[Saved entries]
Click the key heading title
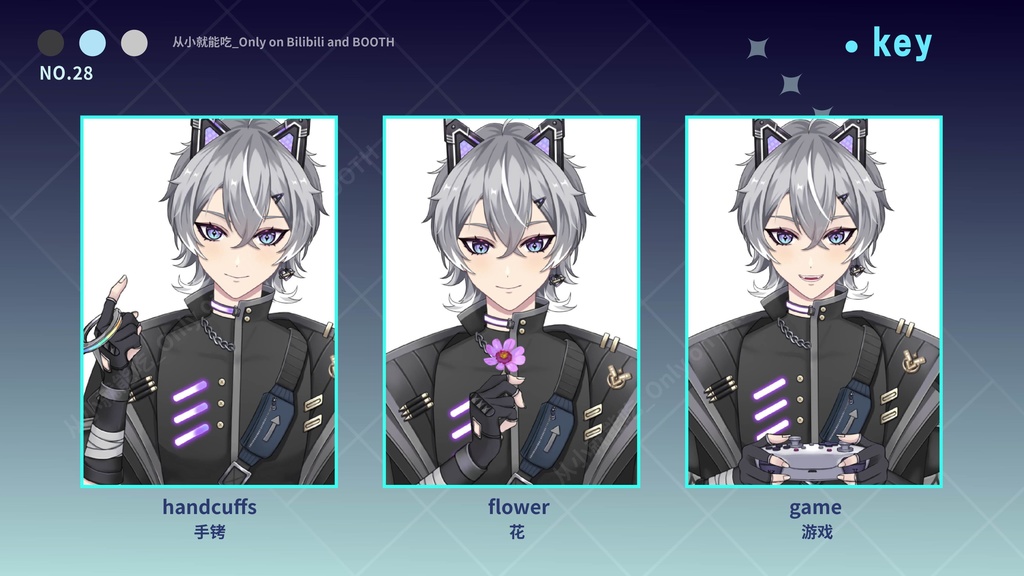1024x576 pixels. 903,43
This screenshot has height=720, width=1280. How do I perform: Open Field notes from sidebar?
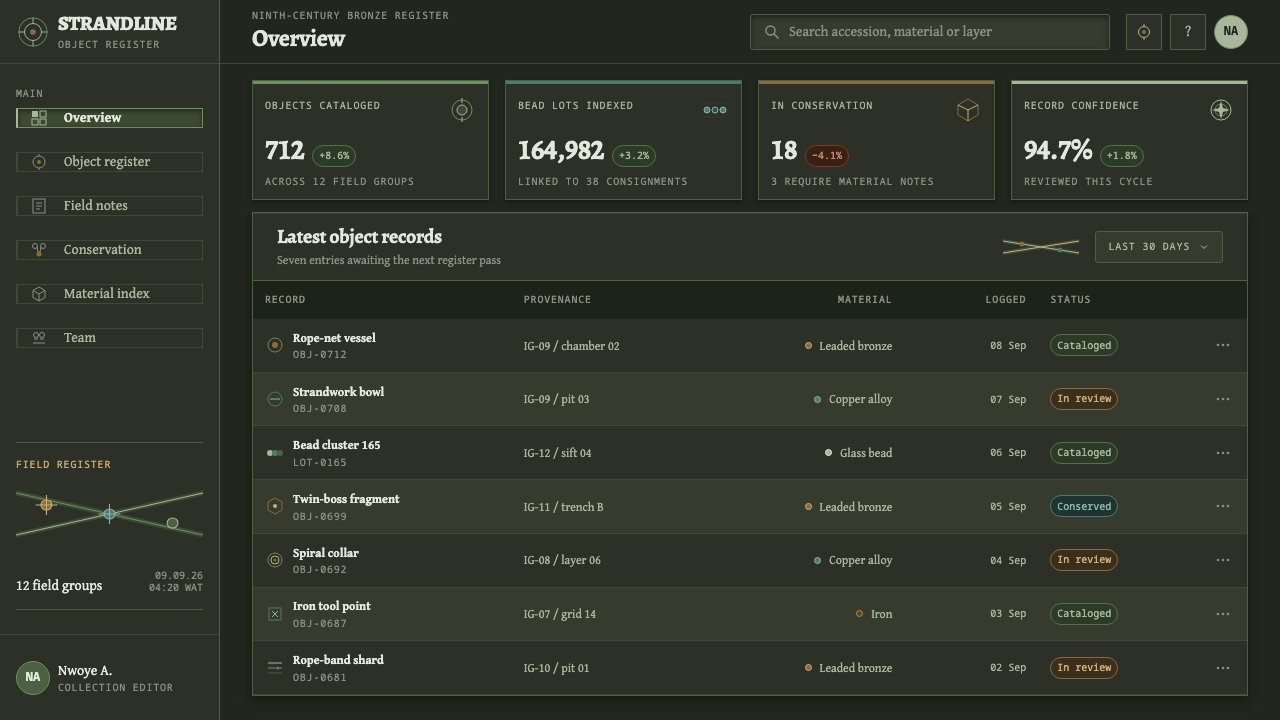pyautogui.click(x=109, y=206)
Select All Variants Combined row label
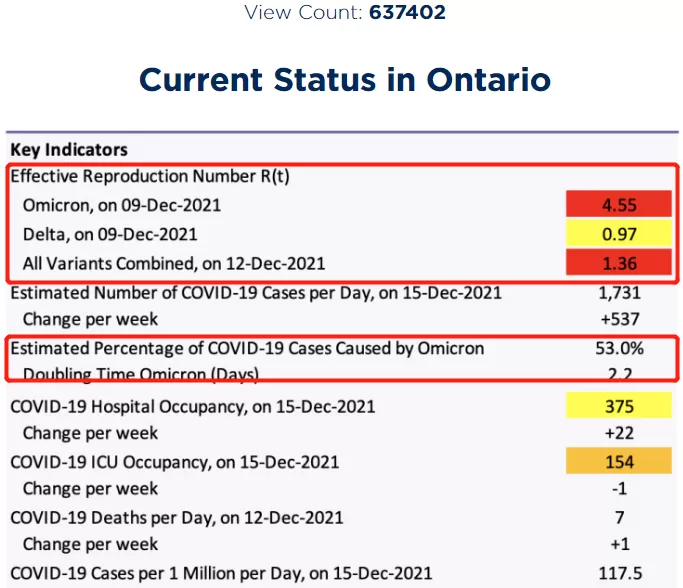683x588 pixels. pyautogui.click(x=174, y=264)
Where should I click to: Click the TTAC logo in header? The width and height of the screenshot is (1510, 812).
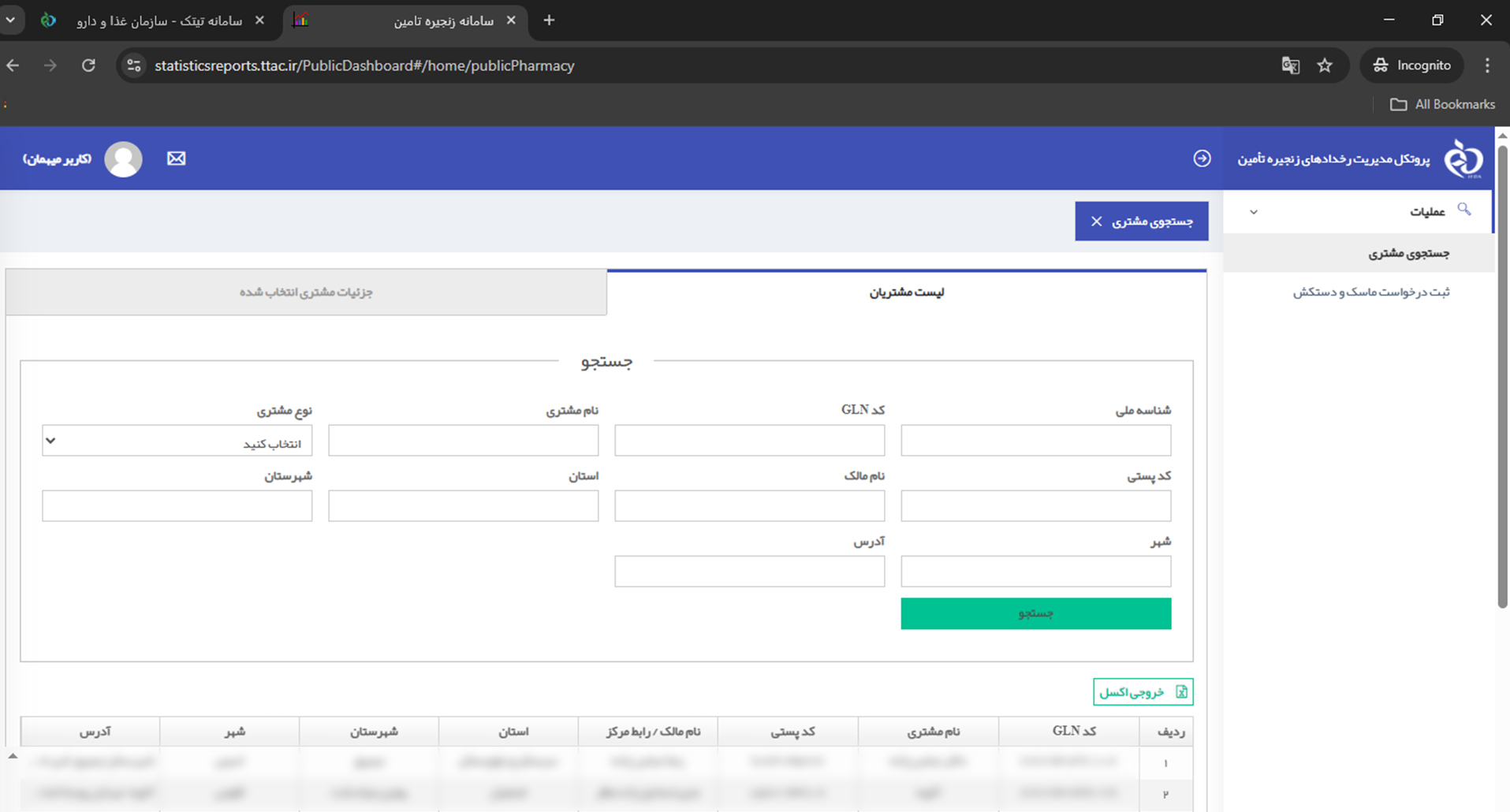click(x=1463, y=158)
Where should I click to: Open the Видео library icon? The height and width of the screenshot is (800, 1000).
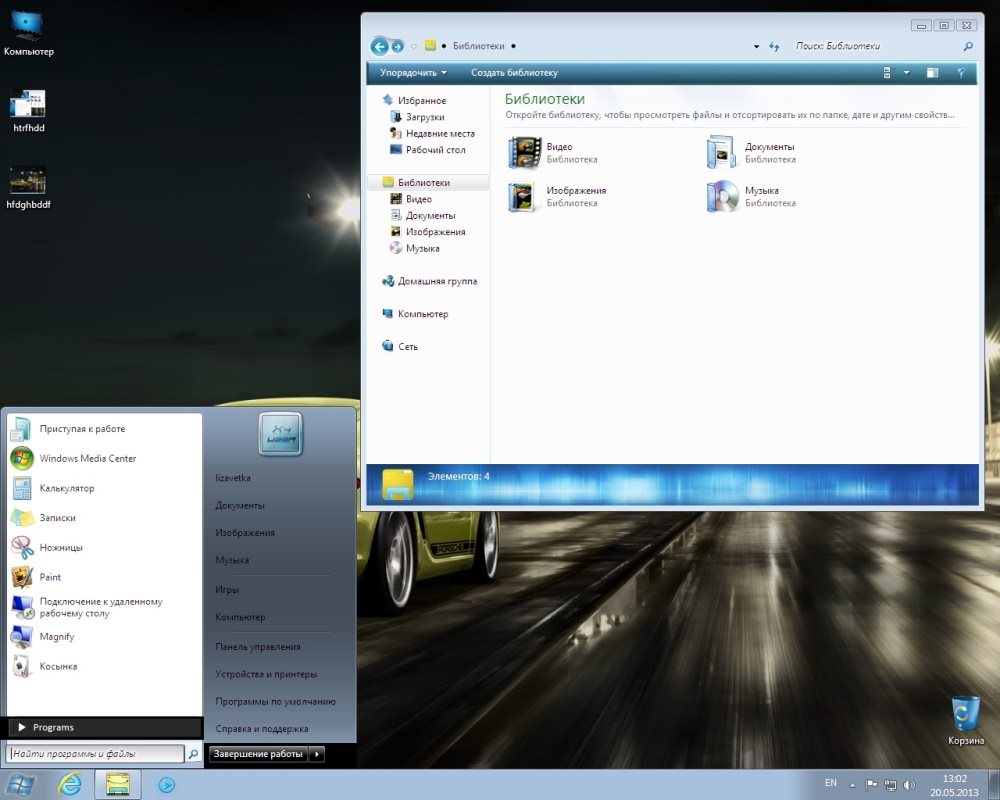[x=525, y=153]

→ **Task to carry out**
The job here is to write out the records exactly, pictures excluded.

→ **Expected output**
Click the key heading title
1024x576 pixels. 903,43
This screenshot has height=720, width=1280. How do I perform: Open Field notes from sidebar?
pyautogui.click(x=109, y=206)
Select All Variants Combined row label
683x588 pixels. pyautogui.click(x=174, y=264)
Where should I click to: Click the TTAC logo in header? The width and height of the screenshot is (1510, 812).
click(x=1463, y=158)
Where should I click to: Open the Видео library icon? The height and width of the screenshot is (800, 1000).
[x=525, y=153]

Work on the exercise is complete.